Since its inception in 2016, Windows Subsystem for Linux — better known as WSL — has been widely used by developers and tech enthusiasts for natively running Linux command-line utilities on Windows. Over time, Microsoft has added a few more features to the compatibility layer as well.
[Image source – Microsoft]
Run commands on start-up in WSL
In the most recent build of the Windows Insider update, the company has added support for running Linux commands during the startup of a Windows Subsystem for Linux distribution. It means the command would run whenever the WSL system starts up.
As you probably know, the WSL environment allows users to run Linux command-line utilities using an app called Bash.exe. However, even in the current Windows 10 and Windows Server versions, the user must first set up the WSL environment before adding the command.
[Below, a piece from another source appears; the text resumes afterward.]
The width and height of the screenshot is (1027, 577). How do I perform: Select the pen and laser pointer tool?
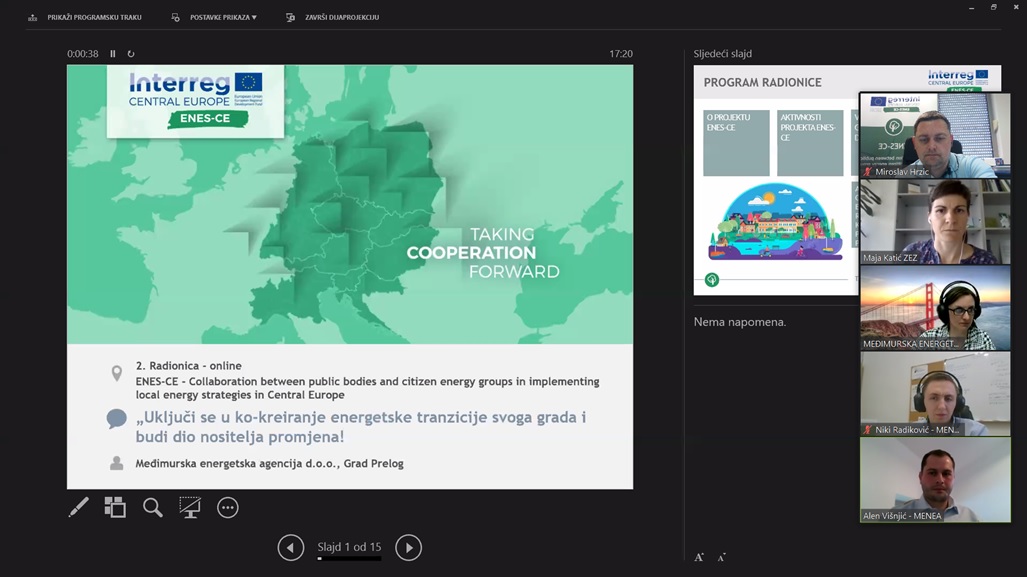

A few exceptions can be made in this category. Most importantly, users can now go to /etc/wsl.conf file of the WSL distribution and provide the Linux command that needs to run whenever the environment has been turned on. Along with this, the company has included a few options to keep track of these commands.
Microsoft has demonstrated how a simple change in the configuration file can set up a timer log whenever the WSL environment is up and running.
In the blog post, Microsoft also adds that a WSL environment is designed to keep running for a few more minutes even after all the system’s Linux processes have been closed. At the same time, developers can understand the running processes and shut-down all the WSL distributions through a single command.
The addition of this option is just one of the many features in the Windows Insider Build. The build is bringing some UI changes and some brand-new options for disk management and analysis. If you are part of the Insider Community, you can start using these now.